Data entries
□ □ □ □ □

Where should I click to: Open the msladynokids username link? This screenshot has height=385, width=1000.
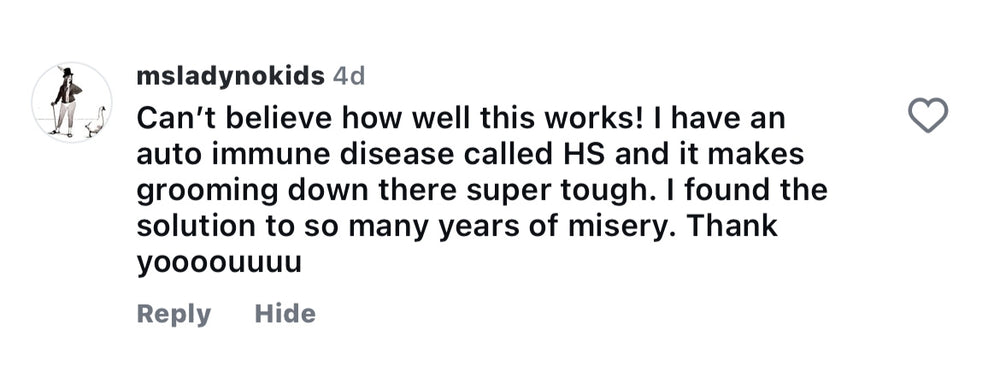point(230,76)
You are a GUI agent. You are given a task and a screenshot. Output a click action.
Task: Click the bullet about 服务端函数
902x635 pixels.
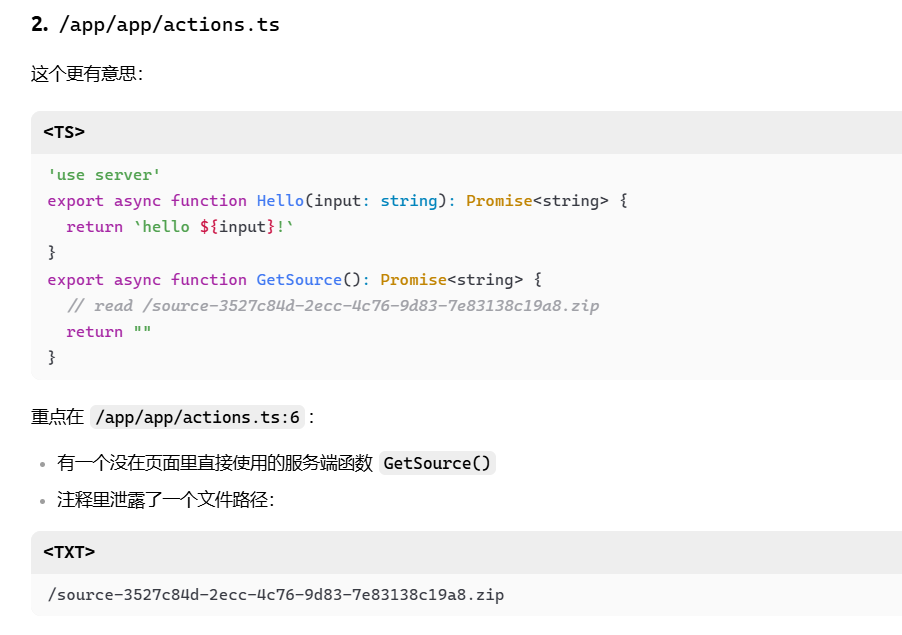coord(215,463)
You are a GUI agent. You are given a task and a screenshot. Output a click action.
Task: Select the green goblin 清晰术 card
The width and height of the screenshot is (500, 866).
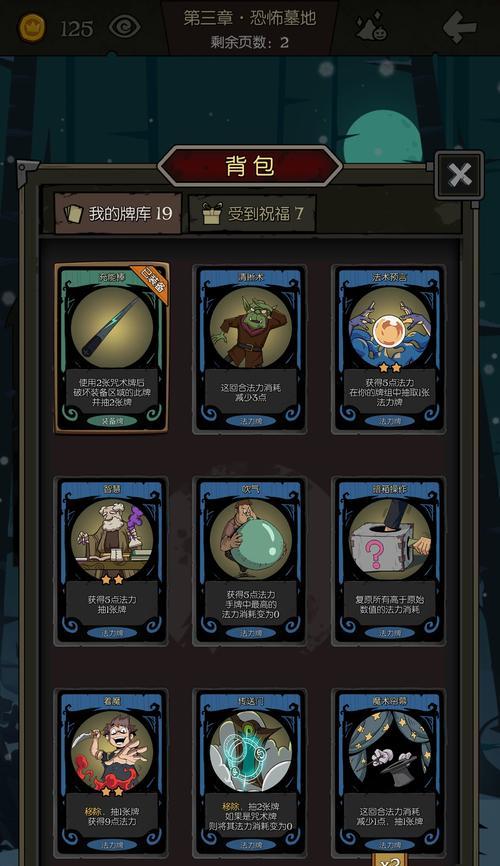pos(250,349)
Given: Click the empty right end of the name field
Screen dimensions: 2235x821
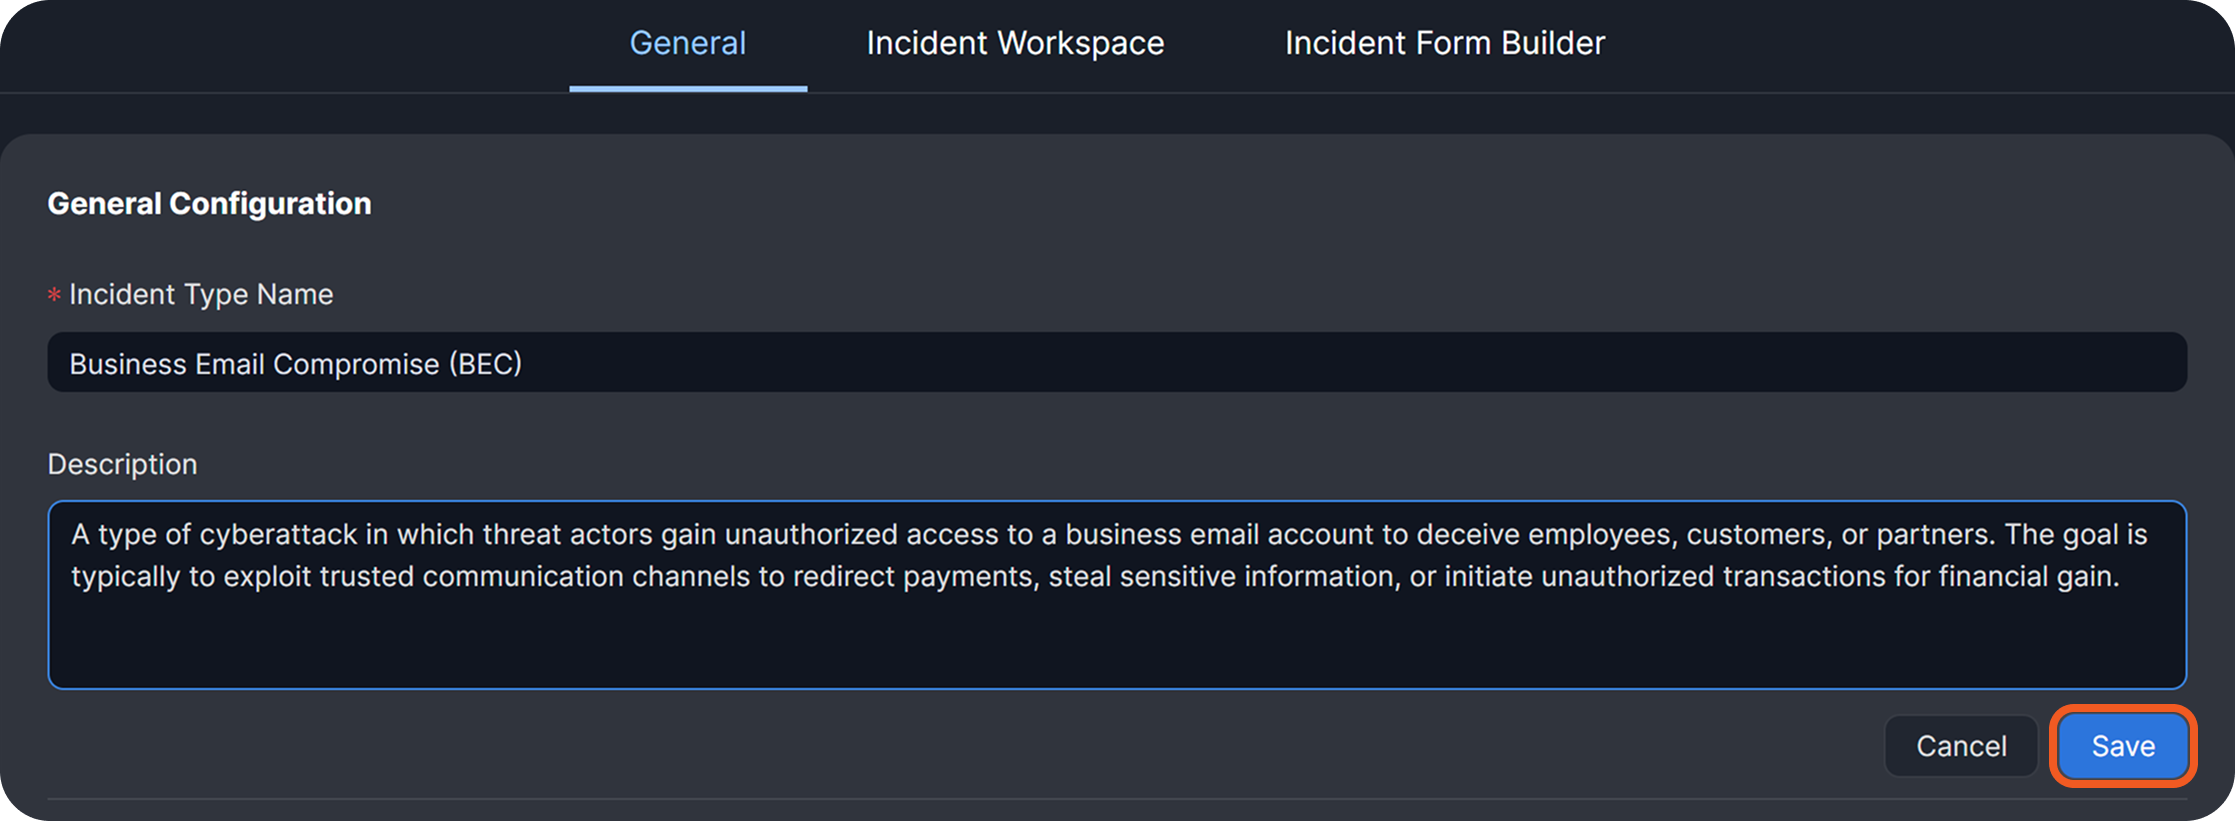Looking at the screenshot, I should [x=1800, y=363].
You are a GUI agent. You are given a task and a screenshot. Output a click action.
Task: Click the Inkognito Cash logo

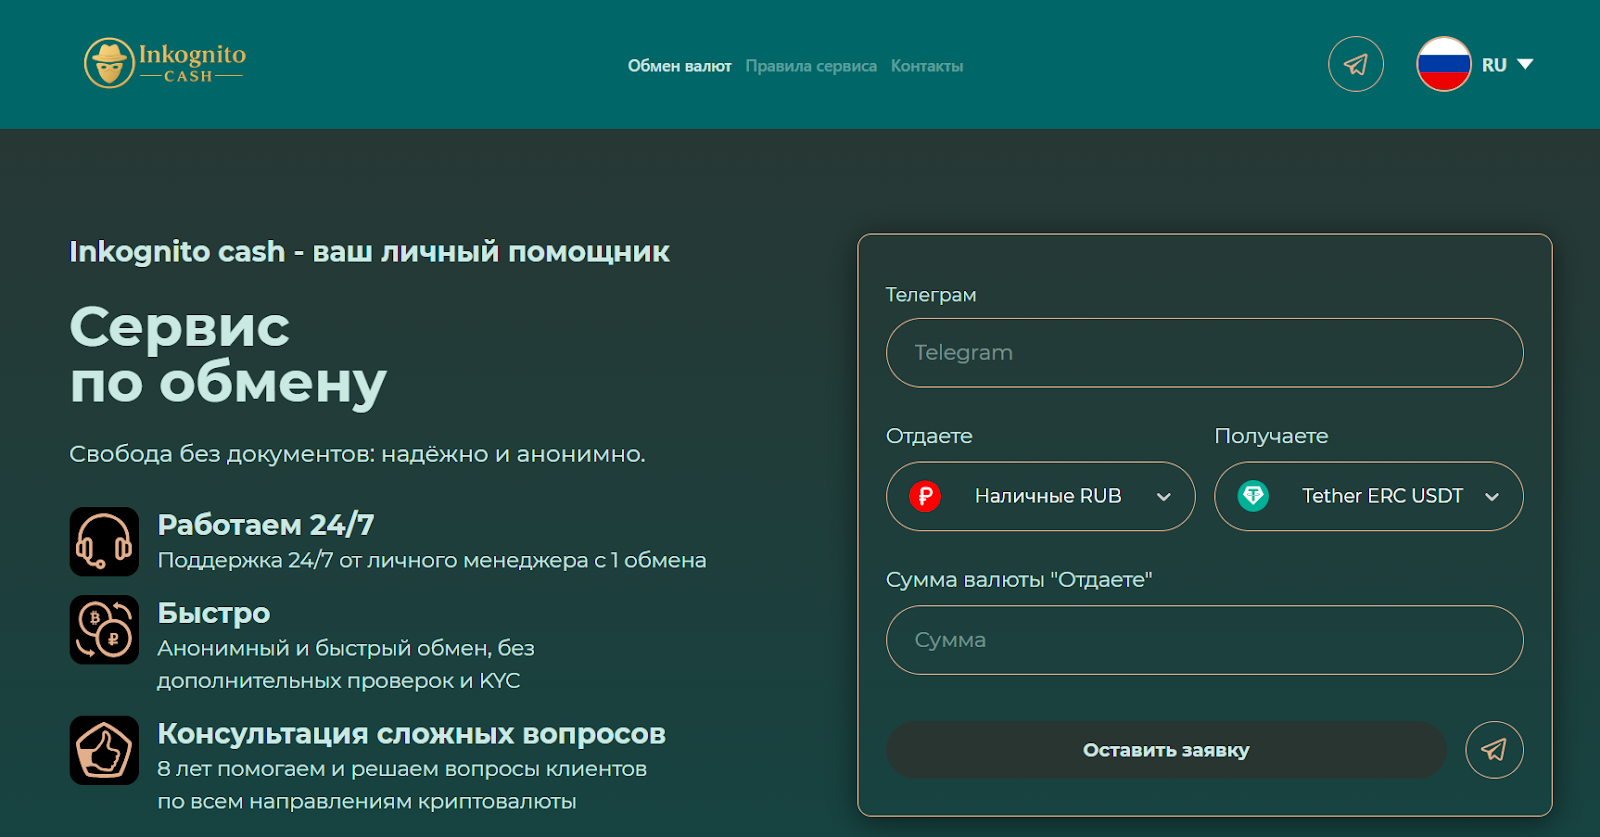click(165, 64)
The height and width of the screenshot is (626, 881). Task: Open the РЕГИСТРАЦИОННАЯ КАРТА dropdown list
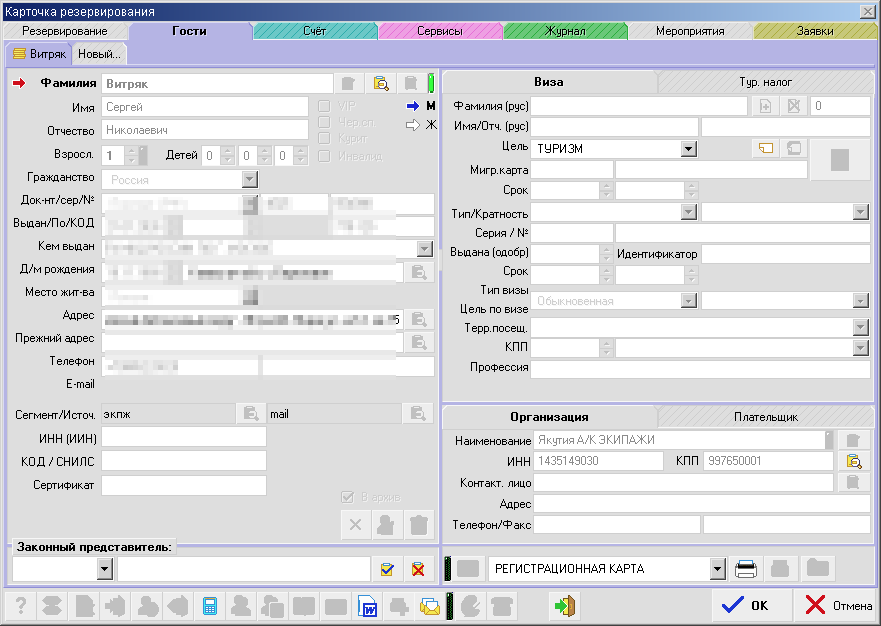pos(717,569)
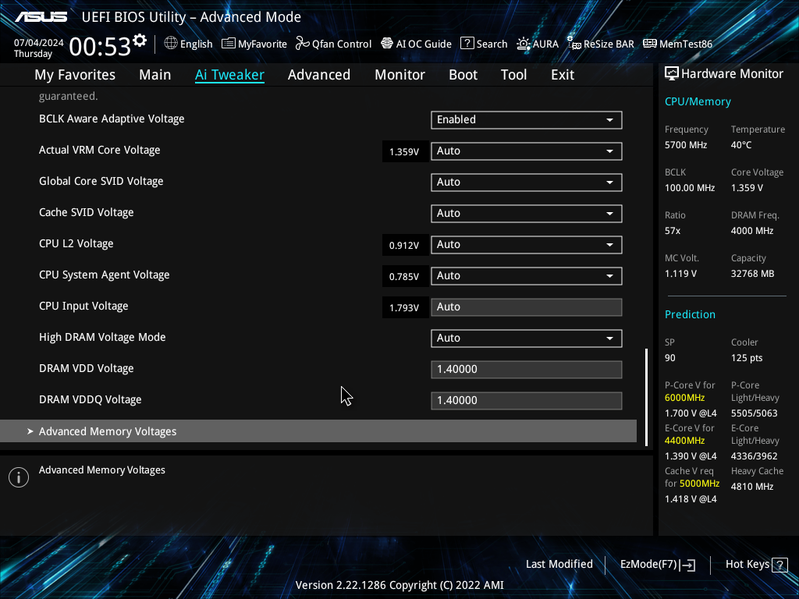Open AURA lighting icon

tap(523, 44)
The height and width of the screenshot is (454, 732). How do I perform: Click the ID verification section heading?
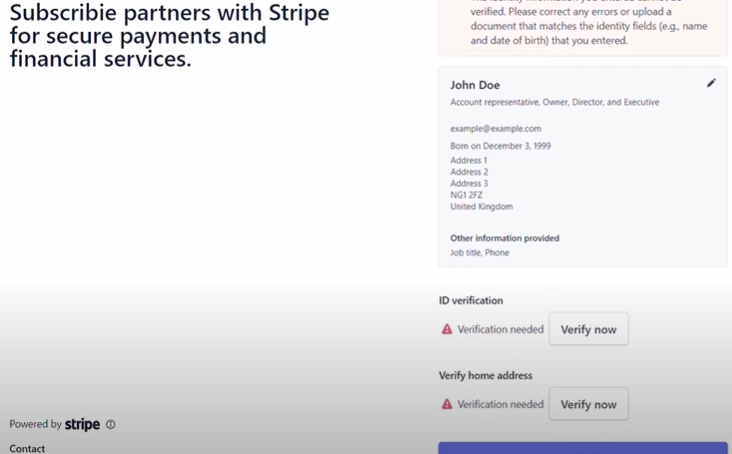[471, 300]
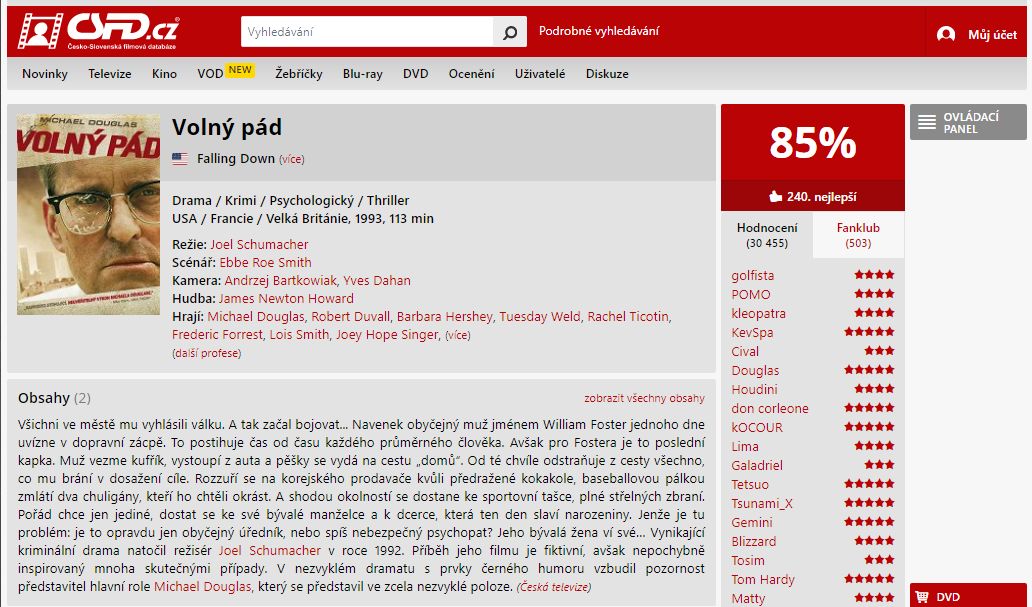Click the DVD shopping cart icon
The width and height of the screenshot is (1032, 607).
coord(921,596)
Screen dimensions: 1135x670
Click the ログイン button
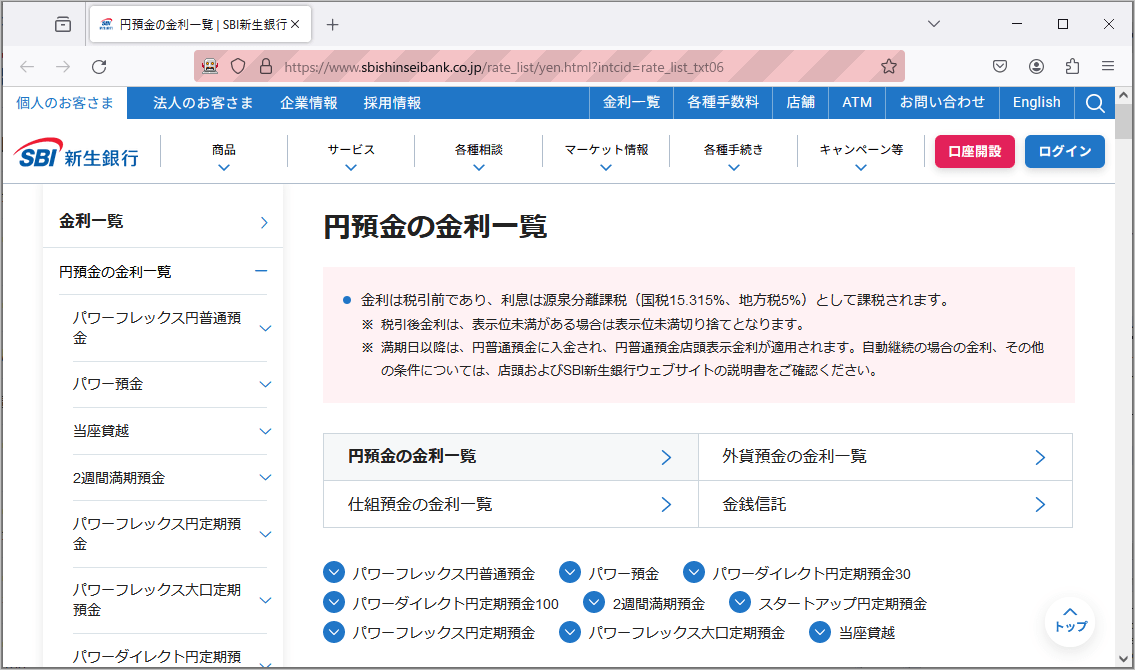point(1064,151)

□ □ □ □ □

**JOB**
List as a numbered list the rows running from the line that contains "The height and width of the screenshot is (626, 881)." through the end of the rows, both ends included, leaving out blank lines and pictures.

**EXERCISE RESPONSE**
1. The height and width of the screenshot is (626, 881). Task: Open the РЕГИСТРАЦИОННАЯ КАРТА dropdown list
2. pos(717,569)
3. Open AURA lighting icon
4. tap(523, 44)
5. The height and width of the screenshot is (454, 732). How do I perform: Click the ID verification section heading?
6. [471, 300]
7. Click the DVD shopping cart icon
8. The width and height of the screenshot is (1032, 607).
9. coord(921,596)
10. Screen dimensions: 1135x670
11. Click the ログイン button
12. point(1064,151)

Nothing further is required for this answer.